Saying that, I’m not sure if this helps you or not but I stopped using PIA’s app and started using OpenVPN using PIA servers manually. Here is a guide I use and a script I created to launch PIA and temporarily continue to use Google’s DNS servers instead of PIA’s. Not sure if it is still secure or not if I use Google’s DNS servers instead of PIA’s but it actually may be a little faster.

Guide:

• If you don’t already have OpenVPN you need to install it.

sudo apt-get install openvpn

• Move to the OpenVPN directory in /etc:

cd /etc/openvpn

• Download from the Private Internet Access website the zip folder. This folder contains all the config files for OpenVPN.
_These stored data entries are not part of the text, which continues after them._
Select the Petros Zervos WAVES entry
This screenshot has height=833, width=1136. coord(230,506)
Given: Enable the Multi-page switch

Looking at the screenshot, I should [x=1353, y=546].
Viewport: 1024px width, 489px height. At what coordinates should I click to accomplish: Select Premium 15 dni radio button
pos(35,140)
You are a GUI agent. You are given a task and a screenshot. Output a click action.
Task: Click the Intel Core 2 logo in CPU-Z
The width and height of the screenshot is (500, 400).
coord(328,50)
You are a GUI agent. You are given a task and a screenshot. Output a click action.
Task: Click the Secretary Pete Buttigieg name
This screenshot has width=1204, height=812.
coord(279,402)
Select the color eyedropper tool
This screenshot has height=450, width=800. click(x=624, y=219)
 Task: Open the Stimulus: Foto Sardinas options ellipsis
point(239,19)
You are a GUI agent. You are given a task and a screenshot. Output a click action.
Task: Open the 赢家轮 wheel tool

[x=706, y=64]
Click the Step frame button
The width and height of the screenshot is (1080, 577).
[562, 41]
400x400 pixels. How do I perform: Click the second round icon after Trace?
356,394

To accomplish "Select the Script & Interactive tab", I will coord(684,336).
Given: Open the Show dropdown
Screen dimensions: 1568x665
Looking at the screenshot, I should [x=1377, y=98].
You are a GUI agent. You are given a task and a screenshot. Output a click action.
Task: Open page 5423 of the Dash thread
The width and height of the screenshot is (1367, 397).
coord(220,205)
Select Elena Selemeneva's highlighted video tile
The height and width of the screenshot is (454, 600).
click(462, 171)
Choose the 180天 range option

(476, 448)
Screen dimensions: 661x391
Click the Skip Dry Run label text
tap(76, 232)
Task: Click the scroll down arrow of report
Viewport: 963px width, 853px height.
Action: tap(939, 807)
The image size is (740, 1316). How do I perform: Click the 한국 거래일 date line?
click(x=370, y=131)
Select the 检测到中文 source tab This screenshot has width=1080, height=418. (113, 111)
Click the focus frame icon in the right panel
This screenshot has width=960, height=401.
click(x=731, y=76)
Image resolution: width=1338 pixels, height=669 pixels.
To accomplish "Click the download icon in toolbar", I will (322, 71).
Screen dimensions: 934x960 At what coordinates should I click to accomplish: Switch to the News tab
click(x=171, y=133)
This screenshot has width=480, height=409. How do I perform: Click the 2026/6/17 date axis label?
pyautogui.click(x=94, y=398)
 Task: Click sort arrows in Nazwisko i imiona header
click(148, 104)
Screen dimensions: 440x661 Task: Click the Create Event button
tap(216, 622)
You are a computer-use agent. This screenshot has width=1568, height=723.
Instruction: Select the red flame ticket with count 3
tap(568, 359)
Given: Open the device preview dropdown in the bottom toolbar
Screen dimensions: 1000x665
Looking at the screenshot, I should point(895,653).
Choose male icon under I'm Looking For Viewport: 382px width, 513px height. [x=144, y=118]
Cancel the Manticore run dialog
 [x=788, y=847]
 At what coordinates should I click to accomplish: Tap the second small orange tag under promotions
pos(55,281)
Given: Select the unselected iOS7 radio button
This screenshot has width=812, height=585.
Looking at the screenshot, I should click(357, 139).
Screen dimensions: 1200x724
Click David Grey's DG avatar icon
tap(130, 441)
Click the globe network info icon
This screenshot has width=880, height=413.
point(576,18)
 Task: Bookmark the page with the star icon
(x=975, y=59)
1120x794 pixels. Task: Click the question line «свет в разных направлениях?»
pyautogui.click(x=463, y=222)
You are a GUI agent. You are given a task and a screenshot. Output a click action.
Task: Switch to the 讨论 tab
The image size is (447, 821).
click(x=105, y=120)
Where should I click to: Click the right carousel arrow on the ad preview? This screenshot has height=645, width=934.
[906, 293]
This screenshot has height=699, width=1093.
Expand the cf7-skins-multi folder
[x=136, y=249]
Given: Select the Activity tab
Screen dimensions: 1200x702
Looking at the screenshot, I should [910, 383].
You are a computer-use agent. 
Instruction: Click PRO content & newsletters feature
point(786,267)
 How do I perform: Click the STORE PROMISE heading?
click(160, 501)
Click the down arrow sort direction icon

wget https://www.privateinternetaccess.com/openvpn/openvpn.zip

• Unzip the folder using unzip. If you don’t have unzip already installed in your system run the following command:

sudo apt-get install unzip

and then unzip:

sudo unzip openvpn.zip

• In order to see the list of servers to which you can connect run:

ls -l

• As you can see each server config file has .ovpn extension. Now you can run the final command to connect to the server:

sudo openvpn config-server-filename.ovpn

Once the previous command is executed you are required to insert your username and password of your Private Internet Access account. If you want to avoid to insert username and password every time you want to connect to the VPN you can follow these steps:

• Create a .txt file in the /etc/openvpn folder (same folder of the .ovpn file) . You can name this file ‘.pass.txt‘. It’s recommended to chmod 700 on this hidden file.

• In the first two lines of the file put your username and password, like:

username

password

• Save and close the file.

• Open up your .ovpn and add the following line at the bottom:

auth-user-pass .pass.txt
auth-nocache

• Save and try to connect again. You should not be required to insert username and password this time.

Then here is my shell script I run every time I want to launch PIA.

#!/bin/bash
# backup copy of resolv.conf with Google's DNS servers
sudo cp /etc/resolv.conf.bk /etc/resolv.conf
cd /etc/openvpn
sudo openvpn US\ Florida.ovpn &

Of course, if you want to use a different PIA server every time you will need to configure separate scripts for the specific server and, of course, make sure you have the same edits in each .ovpn server config. Or one script that has user input that will allow you to choose what server you would like to connect to.
In this scenario, I would prefer to send my username and password encrypted but I have not figured out how to do that yet.

I realize this does not answer your question but I hope it helps you with PIA.

@t3kg33k

Thanks for the reply. I do have OpenVPN configured as you described. This is my typical use of PIA, but I still occasionally use the PIA application.

So if resolv.conf gets overwritten on each reboot, how can I get the settings in Network Connections to take? It seems all these settings are ignored (even without VPN) even though command "nmcli -t -f IP4.DNS device show enp2s0” shows the settings took.

I’m sorry, I don’t know the answer, I’ve not seen this behavior before.
Perhaps one of the experts in this community will know the answer.

Without a solution or maybe understanding, I have been managing my DNS by manually editing the “resolv.conf” file. This has been working for me. Today I happened to notice the following error in my logs:

Dec 20 16:06:39 J resolvconf[331]: /etc/resolvconf/update.d/libc: Warning: /etc/resolv.conf is not a symbolic link to /run/resolvconf/resolv.conf

Is this an issue to worry about or fix?

So I figured out my issue. The Private Internet Access app changes the etc/resolv.conf file to use their servers. I think there must have been an untidy shutdown leaving the etc/resolv.conf file as a file and not a symbolic link. Not knowing etc/resolv.conf should be a symbolic link, I went on maintaining my DNS by modifying etc/resolv.conf until I learned about resolv.conf being a symbolic link.

By entering:

$ cd /etc
$ rm resolv.conf
$ sudo ln -s /run/resolvconf/resolv.conf

I was back as originally configured and able to manage my DNS through the network manger. PIA works just fine via both their app and OPENVPN.